Добрый час ходили мы с профессором по Менделеевской линии вдоль почти полукилометрового здания бывших двенадцати коллегий и нынешнего университета, обсуждали происшествие. Я все же победил в себе робость перед профессором и держался свободно. Со мной он простился доброжелательно, крепко пожал руку.
Я спросил у него совета, с кого из ребят лучше начать опрос. Он ответил:
— С любого. Впрочем, самый любознательный из них Кондрат.
С Кондратом я встретился в университете после занятий. Он оказался рослым, но сутулившимся парнем. Ходил Кондрат, чуть наклонив голову, смотрел исподлобья; глаза — умные, насмешливые.
— По делу о «конспиративном кружке»? — встретил он меня вопросом. В голосе его я уловил явную иронию.
— О кружке, — подтвердил я.
Разговор происходил в пустой аудитории. Форточка была открыта, но помещение еще не успело проветриться. Мы сидели друг против друга за небольшим черным столом.
— Слушаю вас, Кондрат.
Кондрат пожал плечами.
— А что мне говорить? Со мной уже беседовал товарищ из горкома комсомола, еще раз повторить все сначала?
Я терпеливо молчал.
— По его словам, я и мои друзья — чуждые элементы в организации и от нас следует поскорее освободиться. Вы, конечно, товарищ секретарь райкома, все это подтвердите? Спайка у вас железная. Так что песня, как говорится, спета и толковать больше нечего.
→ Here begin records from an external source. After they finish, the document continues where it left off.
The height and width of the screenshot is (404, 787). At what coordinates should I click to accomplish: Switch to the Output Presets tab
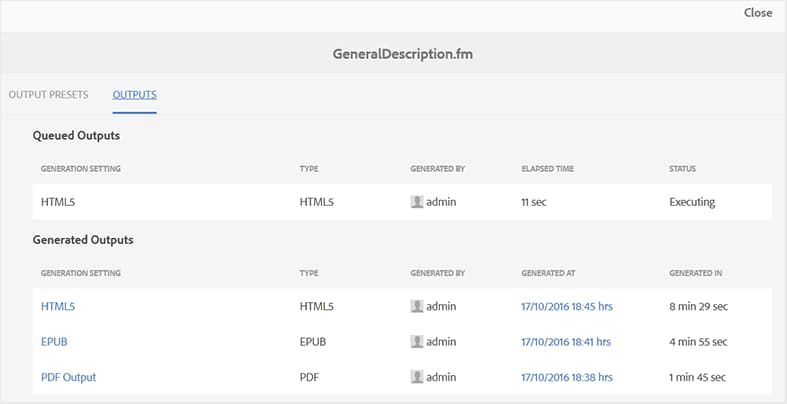click(x=48, y=95)
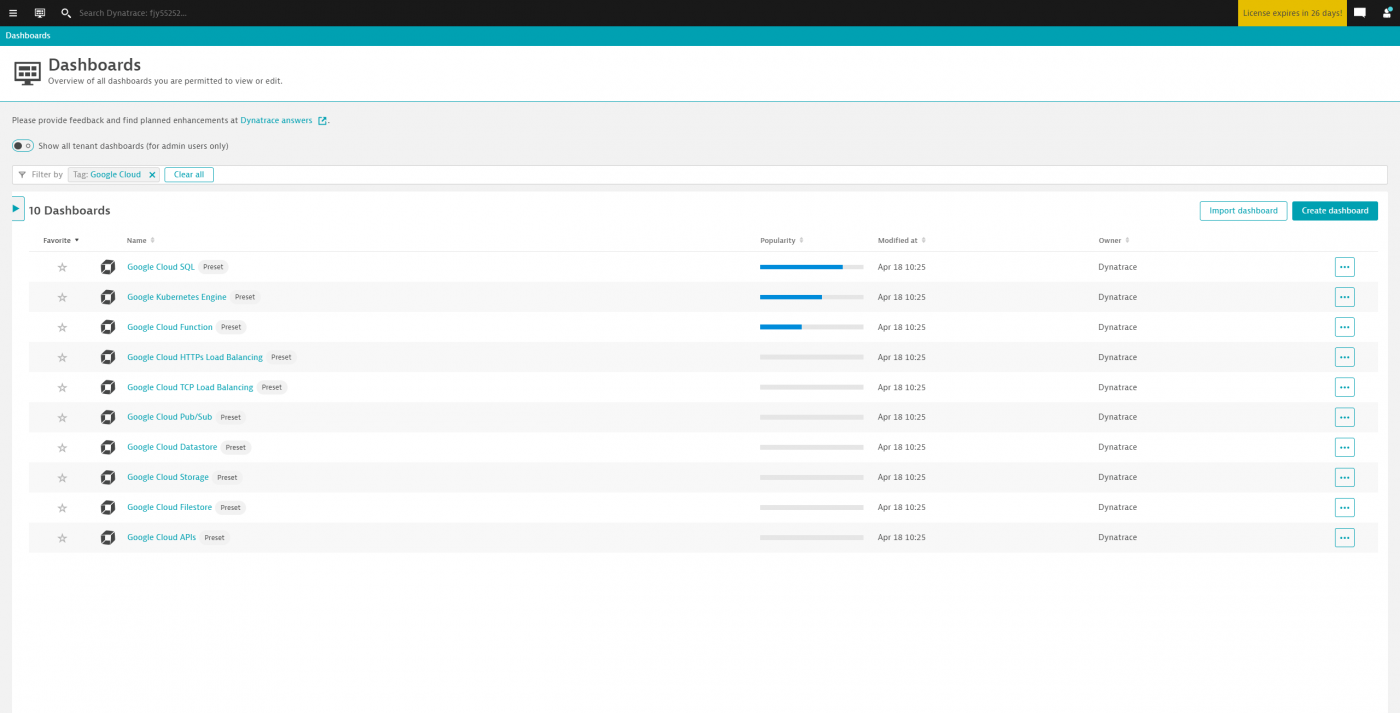Sort by the Modified at column header
The image size is (1400, 713).
pyautogui.click(x=897, y=240)
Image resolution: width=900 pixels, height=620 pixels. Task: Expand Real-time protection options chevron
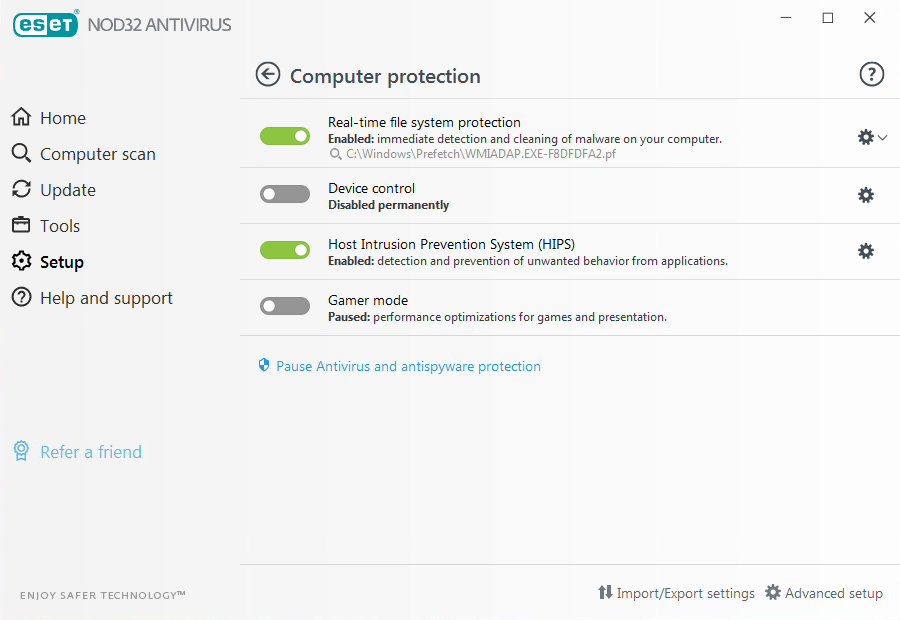[x=882, y=137]
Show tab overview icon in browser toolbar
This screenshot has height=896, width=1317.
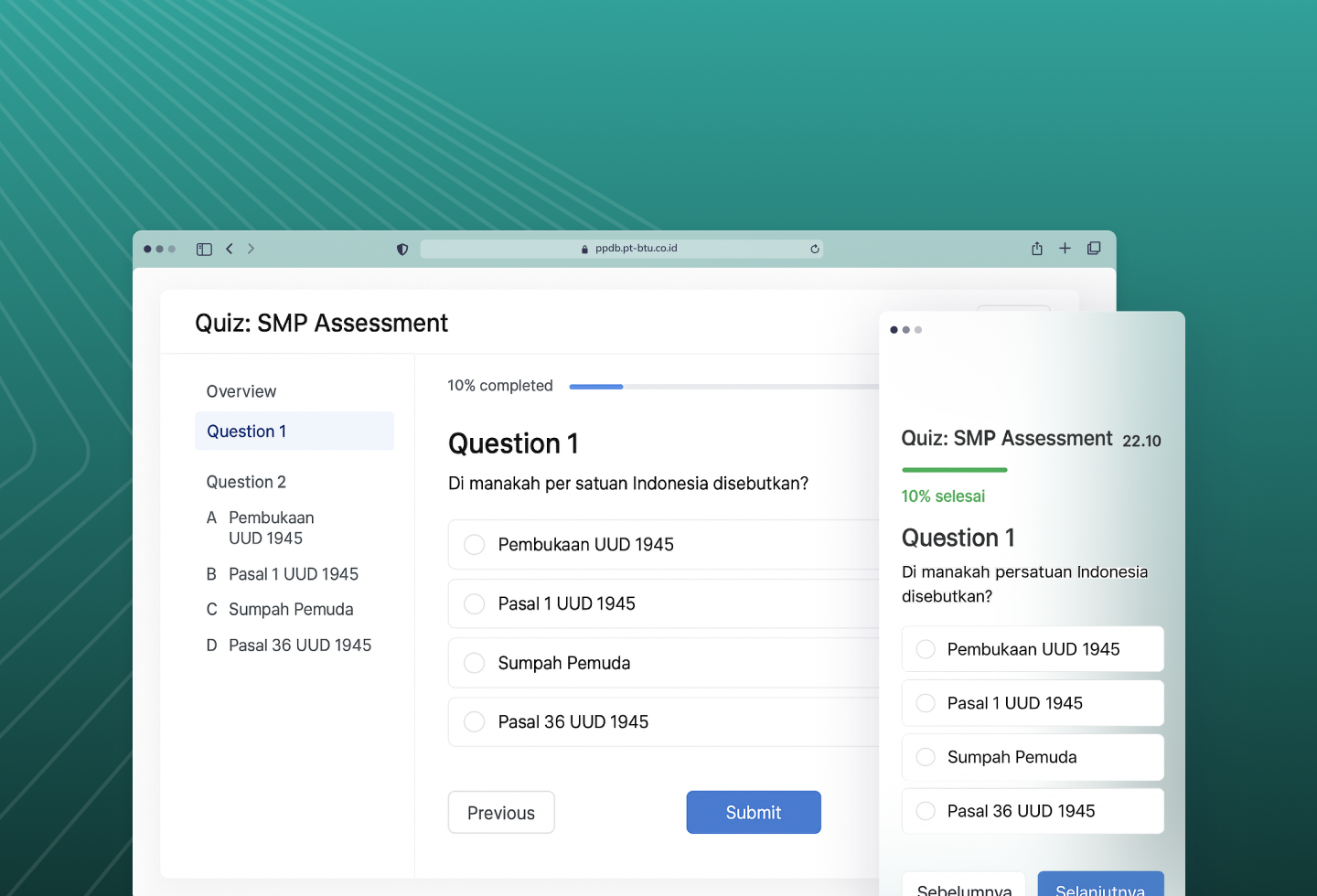pos(1094,249)
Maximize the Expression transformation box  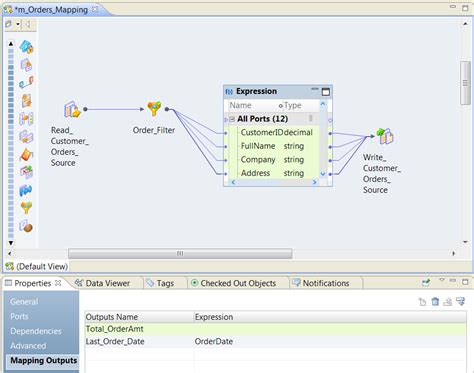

Я по-прежнему нё перебивал, надеясь, что он раскроется полнее, выскажет все наболевшее. Кондрат продолжал с некоторым раздражением:
— Я и тогда говорил, и вам повторю: чиновникам наши поиски и творческие интересы не нужны» Вы ведь их боитесь? Сознавайтесь-ка! Вы нам рекомендуете интересоваться «отсюда и досюда». Вот и бьете за любую попытку мыслить самостоятельно.